An example in my case would be 幸運 and 幸福. The second kanji of both mean "Luck" (according to Wanikani), and I confuse them every time.
Do you have a specific method to tackle this problem, other than just repeating reviews until the words stick?
I am thinking of adding a special Anki note type to my collection that would have the following 5 fields:
- Word A, e.g. "幸運"
- Meaning A, e.g. "Good Luck"
- Word B, e.g. "幸福"
- Meaning B, e.g. "Happiness"
- Mnemonic, e.g. "幸運 has a car in the second kanji, and you need good luck to drive a car. 幸福 has the spirit radical, imagine a happy spirit"

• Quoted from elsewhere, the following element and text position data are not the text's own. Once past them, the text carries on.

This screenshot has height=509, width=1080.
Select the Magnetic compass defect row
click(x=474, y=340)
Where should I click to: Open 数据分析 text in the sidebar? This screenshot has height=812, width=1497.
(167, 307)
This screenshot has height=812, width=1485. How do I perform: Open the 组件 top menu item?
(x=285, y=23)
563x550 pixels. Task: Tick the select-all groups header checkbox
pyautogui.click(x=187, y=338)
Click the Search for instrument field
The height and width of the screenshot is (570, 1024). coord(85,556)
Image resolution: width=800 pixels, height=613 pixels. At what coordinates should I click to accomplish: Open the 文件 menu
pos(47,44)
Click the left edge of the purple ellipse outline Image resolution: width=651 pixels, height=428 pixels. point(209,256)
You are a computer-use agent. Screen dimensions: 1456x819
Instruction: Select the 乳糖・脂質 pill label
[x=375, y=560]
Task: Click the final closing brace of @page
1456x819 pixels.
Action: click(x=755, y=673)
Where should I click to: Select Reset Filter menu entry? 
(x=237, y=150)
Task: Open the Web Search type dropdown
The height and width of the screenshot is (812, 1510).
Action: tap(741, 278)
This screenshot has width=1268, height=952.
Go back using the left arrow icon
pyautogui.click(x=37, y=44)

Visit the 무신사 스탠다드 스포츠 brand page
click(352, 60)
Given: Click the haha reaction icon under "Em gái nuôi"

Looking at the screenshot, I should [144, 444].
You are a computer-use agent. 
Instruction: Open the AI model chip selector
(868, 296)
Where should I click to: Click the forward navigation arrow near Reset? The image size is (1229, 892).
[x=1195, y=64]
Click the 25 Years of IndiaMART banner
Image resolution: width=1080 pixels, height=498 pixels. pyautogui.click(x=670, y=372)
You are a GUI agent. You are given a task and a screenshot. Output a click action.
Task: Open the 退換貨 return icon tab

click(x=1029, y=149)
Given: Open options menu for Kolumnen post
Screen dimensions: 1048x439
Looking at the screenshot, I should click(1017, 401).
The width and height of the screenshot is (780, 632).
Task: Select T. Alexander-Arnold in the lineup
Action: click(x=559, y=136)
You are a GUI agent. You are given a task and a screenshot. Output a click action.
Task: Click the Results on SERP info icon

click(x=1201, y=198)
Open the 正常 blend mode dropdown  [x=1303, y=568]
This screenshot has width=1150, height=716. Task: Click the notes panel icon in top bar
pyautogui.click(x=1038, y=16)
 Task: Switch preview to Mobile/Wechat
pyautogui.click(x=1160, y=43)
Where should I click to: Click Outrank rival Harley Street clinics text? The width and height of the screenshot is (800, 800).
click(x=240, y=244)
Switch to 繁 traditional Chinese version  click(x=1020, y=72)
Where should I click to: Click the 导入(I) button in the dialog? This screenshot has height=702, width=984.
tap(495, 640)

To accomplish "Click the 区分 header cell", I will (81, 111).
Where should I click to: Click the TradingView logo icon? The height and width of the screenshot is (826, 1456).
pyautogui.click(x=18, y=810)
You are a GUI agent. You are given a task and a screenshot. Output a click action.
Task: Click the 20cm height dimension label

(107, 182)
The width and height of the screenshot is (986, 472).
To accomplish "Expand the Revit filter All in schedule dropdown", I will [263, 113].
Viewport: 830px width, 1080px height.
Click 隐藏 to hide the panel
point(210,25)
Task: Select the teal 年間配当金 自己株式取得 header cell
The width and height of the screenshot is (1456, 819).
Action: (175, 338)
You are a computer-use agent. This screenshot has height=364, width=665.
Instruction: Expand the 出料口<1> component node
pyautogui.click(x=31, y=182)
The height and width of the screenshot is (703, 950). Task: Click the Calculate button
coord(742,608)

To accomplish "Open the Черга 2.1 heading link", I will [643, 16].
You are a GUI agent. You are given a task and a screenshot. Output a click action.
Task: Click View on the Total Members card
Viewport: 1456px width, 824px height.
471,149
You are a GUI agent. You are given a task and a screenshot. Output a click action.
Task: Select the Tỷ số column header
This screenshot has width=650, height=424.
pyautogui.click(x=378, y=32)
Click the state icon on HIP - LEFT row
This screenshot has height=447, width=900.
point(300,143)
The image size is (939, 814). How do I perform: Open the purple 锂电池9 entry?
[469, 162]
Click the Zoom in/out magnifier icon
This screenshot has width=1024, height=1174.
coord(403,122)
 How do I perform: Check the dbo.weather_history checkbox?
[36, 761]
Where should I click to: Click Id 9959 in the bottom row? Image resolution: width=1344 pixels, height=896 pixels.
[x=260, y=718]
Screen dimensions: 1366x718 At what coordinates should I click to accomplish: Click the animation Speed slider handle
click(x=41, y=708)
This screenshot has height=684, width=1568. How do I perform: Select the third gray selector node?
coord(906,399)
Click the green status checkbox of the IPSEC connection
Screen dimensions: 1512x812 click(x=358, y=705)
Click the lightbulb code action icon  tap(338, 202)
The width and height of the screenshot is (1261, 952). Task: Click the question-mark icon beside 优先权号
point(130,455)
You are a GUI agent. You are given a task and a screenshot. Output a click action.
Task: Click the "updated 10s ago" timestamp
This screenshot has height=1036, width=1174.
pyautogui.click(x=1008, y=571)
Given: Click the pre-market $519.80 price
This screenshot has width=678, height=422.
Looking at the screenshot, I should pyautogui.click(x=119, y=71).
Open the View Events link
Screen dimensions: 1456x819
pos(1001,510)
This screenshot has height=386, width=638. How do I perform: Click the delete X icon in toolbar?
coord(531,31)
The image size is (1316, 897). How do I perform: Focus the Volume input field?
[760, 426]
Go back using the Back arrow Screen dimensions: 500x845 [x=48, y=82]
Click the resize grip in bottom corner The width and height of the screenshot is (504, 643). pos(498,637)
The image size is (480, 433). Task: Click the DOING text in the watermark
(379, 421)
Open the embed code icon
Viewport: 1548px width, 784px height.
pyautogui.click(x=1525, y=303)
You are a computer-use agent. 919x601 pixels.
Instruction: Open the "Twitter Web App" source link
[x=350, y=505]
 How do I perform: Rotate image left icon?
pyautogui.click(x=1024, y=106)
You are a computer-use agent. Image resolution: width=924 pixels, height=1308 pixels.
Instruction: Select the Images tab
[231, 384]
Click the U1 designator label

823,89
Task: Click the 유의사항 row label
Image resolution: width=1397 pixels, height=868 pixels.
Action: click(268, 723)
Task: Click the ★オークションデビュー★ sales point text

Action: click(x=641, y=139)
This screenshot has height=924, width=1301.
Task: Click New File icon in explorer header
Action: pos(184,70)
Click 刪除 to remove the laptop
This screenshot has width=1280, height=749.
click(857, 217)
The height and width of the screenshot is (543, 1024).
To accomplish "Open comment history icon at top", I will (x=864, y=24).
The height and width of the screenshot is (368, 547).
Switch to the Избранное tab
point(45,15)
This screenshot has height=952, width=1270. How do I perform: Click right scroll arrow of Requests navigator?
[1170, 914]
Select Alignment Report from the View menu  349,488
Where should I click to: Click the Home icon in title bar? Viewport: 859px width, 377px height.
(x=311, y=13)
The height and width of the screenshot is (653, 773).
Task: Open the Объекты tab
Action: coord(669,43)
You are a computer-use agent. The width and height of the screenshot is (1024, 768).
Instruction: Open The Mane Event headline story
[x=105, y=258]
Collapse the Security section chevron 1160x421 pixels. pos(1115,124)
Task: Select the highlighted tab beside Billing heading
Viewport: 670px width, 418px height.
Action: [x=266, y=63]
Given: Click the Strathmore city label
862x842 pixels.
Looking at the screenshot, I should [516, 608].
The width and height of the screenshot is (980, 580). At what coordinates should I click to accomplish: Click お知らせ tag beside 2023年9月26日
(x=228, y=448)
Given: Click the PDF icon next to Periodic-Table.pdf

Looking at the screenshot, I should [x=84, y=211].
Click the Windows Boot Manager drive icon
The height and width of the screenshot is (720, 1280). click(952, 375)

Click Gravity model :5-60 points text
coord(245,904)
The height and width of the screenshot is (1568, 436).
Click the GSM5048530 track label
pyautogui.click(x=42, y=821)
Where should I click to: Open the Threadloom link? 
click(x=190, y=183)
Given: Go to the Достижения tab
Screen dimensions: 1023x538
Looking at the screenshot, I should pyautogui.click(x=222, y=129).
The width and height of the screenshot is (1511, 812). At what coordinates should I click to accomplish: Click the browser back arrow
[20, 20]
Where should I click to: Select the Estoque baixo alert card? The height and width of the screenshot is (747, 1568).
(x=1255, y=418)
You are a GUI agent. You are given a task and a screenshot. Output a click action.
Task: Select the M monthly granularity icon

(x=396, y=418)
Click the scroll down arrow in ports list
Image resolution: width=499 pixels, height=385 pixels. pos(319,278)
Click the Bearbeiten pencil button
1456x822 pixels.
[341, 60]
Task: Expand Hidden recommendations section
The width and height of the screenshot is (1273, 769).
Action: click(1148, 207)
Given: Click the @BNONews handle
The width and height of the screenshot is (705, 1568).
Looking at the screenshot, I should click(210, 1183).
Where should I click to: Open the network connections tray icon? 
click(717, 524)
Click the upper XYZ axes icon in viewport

I'd then create two cards from this note:
Card 1:
- Front: Word A
- Example: 幸運
- Back: Meaning A and Word B, Meaning B, Mnemonic
- Example: "Good Luck". Don't confuse with "幸福": "Happiness". Mnemonic: "幸運 has a car in the second kanji, and you need good luck to drive a car. 幸福 has the spirit radical, imagine a happy spirit"
Card 2:
- Front: Word B
- Back: Meaning B and Word A, Meaning A, Mnemonic
Does anyone have other ways of dealing with those kinds of mix-ups? I'm curious about whether there's a better way.